Text section —

· · · · ·

In a recent Adobe for Education article, author Tacy Towbridge outlines recent findings from the compensation data provider PayScale published in its 2016 Workforce-Skills Preparedness Report. “The report details the responses of almost 64,000 hiring managers across a wide range of industries who were asked about the ‘skills gap’—the disconnect between the skills students have when they graduate from college and the skills companies need.” Towbridge highlighted three specific points:
- 60% of managers said new graduates do not have the critical thinking and problem-solving skills necessary for the job.
- 46% said new graduates lack the necessary communication skills.
- 36% reported new graduates have inadequate interpersonal and teamwork skills
Other recent findings were also outlined in the same Adobe article:
- The World Economic Forum reports that students with social and emotional learning (SEL) skills like critical thinking and problem-solving, creativity, communication, and collaboration are better equipped to succeed in the evolving digital economy.

· · · · ·

Records shown —

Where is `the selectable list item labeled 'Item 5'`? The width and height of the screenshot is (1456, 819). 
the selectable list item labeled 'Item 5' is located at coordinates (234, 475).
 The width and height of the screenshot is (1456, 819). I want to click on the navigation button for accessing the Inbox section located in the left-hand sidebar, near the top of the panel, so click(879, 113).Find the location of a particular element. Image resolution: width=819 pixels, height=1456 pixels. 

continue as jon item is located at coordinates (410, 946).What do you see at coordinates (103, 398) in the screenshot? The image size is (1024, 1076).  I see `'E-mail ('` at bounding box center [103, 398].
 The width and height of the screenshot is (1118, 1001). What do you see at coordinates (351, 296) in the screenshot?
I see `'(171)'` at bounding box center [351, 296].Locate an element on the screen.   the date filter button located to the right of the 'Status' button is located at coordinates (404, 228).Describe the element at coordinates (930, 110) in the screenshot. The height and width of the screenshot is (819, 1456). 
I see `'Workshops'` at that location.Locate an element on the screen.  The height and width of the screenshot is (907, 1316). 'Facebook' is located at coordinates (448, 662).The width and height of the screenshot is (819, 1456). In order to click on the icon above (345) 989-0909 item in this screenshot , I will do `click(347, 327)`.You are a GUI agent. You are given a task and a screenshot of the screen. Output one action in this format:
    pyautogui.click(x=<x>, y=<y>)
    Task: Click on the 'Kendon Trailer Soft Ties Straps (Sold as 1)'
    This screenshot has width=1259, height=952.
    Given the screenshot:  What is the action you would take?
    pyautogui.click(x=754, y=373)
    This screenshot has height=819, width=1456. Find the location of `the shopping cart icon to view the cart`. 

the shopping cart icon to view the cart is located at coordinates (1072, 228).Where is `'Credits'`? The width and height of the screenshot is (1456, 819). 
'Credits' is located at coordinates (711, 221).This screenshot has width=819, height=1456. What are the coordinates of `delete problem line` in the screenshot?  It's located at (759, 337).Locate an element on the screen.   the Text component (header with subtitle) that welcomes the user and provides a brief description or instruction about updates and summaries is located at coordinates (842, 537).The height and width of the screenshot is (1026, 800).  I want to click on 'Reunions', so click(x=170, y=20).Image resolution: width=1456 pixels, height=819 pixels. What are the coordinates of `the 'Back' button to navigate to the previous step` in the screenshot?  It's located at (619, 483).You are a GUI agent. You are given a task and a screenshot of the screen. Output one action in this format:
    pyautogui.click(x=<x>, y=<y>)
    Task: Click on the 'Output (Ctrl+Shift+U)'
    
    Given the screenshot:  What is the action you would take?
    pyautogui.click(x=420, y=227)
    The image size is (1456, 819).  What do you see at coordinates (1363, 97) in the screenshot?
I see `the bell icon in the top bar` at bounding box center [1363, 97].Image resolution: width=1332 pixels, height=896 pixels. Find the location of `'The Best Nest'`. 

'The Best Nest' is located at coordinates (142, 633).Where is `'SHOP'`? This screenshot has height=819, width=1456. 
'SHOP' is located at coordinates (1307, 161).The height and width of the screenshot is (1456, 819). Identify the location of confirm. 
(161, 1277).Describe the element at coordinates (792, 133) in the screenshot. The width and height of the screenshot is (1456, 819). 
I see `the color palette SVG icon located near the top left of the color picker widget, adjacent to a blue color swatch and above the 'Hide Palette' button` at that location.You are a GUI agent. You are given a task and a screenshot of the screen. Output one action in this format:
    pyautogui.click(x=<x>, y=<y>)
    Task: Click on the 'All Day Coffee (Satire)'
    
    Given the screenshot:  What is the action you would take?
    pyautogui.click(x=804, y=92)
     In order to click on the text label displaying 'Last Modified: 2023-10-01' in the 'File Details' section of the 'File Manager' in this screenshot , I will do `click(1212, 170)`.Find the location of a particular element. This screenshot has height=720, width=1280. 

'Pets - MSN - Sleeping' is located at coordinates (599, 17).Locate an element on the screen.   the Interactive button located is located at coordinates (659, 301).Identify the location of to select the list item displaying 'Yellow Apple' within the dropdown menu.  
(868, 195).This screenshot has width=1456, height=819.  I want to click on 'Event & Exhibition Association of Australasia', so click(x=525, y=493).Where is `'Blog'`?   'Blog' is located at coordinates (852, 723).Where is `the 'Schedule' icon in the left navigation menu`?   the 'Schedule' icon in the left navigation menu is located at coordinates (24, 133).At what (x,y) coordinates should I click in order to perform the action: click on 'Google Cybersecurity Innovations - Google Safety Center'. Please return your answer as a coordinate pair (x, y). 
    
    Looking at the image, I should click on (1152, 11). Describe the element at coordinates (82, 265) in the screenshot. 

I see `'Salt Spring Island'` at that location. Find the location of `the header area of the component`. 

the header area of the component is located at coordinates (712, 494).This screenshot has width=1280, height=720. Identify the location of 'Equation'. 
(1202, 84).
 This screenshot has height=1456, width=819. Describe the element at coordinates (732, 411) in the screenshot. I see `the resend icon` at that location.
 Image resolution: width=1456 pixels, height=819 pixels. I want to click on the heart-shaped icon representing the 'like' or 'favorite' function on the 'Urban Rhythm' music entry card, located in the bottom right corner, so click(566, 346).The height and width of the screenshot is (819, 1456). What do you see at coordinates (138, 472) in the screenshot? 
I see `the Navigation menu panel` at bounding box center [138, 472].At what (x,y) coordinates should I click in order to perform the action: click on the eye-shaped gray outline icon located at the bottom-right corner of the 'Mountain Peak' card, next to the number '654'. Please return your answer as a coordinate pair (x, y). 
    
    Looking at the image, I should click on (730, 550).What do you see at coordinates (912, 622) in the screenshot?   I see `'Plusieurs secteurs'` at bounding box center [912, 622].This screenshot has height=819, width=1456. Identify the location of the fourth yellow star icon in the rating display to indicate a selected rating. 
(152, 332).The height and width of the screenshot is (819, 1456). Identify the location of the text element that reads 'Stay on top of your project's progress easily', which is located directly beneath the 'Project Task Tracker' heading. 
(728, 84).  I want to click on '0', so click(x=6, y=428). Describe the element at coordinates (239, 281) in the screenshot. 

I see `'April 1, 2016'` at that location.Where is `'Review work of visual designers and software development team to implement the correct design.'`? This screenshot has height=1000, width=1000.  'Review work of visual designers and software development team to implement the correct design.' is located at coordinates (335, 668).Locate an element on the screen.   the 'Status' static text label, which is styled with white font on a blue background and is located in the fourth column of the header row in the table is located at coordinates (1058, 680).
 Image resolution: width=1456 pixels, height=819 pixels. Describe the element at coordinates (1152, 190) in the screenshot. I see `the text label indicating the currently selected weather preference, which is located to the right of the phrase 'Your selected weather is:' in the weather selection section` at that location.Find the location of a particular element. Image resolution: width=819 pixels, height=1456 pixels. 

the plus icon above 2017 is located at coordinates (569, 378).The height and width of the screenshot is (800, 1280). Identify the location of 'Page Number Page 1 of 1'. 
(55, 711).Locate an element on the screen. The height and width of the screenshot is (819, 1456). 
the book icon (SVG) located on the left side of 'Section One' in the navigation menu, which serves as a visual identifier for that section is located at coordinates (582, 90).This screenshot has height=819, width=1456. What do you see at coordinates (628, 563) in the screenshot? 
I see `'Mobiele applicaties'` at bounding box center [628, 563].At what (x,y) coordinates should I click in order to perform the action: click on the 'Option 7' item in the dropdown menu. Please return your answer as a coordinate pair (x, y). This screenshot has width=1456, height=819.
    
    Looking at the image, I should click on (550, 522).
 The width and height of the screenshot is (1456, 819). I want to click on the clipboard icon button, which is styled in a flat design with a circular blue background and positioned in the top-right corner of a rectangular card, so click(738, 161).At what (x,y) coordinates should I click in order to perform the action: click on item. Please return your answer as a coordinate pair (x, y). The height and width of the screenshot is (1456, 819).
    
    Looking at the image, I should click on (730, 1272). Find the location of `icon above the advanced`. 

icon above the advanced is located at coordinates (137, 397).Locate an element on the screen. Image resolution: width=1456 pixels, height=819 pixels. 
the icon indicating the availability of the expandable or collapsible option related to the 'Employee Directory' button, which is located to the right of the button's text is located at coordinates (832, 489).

· · · · ·

What you need to do —
(a) For the skills-gap passage, decide whether each statement agrees with it, answering yes or no and quoting the words that decide it: (i) The PayScale report gathered responses from almost 64,000 hiring managers. (ii) 46% of managers said new graduates lack critical thinking and problem-solving skills. (iii) The World Economic Forum lists creativity among social and emotional learning skills.
(b) Please summarize the skills-gap passage in two sentences.
(c) Resume the skills-gap passage after its final sentence and keep writing.

Responses for each task —
(a)
(i) Yes: "The report details the responses of almost 64,000 hiring managers across a wide range of industries"
(ii) No: "60% of managers said new graduates do not have the critical thinking and problem-solving skills necessary for the job."
(iii) Yes: "social and emotional learning (SEL) skills like critical thinking and problem-solving, creativity, communication, and collaboration"

(b) An Adobe for Education article by Tacy Towbridge reports PayScale's 2016 survey of almost 64,000 hiring managers: 60% found new graduates lacking in critical thinking and problem-solving, 46% in communication, and 36% in interpersonal and teamwork skills. The article also cites the World Economic Forum's finding that students with social and emotional learning skills are better equipped to succeed in the evolving digital economy.

(c)
- Bloomberg analyzed the skills gap among MBAs and found that the skills managers want most but have the most trouble finding include strategic thinking, leadership skills, communication skills, creative problem-solving, and working collaboratively.
- Fast Company describes 2016 as the year of the hybrid job, in which employers want multifaceted employees who have both hard skills like database technology and soft skills like communication and collaboration.
Towbridge asks educational institutions how they intend to help students close the skills gap? She states, “it’s clear to us that they need to go beyond teaching traditional skills and make fostering creativity and developing digital skills a priority in the classroom. Many of the skills current grads lack are associated with creativity, from critical thinking to communication to collaboration.”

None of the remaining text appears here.